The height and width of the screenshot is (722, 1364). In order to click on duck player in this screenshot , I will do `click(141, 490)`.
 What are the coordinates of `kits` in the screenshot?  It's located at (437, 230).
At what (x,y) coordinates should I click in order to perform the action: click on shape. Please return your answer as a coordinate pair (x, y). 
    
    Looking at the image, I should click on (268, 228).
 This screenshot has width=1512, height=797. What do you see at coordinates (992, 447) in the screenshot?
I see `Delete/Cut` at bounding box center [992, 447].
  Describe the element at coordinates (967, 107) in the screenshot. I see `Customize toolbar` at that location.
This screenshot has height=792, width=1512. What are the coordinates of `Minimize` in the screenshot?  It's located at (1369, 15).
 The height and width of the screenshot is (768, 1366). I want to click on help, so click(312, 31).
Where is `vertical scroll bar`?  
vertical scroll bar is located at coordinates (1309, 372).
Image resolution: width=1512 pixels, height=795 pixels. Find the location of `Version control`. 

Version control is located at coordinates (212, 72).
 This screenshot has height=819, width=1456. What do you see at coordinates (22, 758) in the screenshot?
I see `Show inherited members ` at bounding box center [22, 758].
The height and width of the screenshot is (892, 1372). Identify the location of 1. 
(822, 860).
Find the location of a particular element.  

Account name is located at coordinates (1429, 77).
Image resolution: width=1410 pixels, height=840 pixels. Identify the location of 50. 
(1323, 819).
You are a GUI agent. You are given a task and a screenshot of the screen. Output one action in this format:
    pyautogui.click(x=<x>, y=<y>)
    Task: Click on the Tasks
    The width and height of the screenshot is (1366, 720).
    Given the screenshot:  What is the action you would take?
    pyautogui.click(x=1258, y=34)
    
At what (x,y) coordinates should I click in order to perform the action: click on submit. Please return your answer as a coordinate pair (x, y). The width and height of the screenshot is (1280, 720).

☆ ☆ ☆ ☆ ☆

Exercise prompt ->
Swap "duck player" for "settings menu" in the records, starting at the beginning of the records and ending at the line that contains "at (437, 230).", and give those lines back with nothing else changed.

Response ->
The height and width of the screenshot is (722, 1364). In order to click on settings menu in this screenshot , I will do `click(141, 490)`.
 What are the coordinates of `kits` in the screenshot?  It's located at (437, 230).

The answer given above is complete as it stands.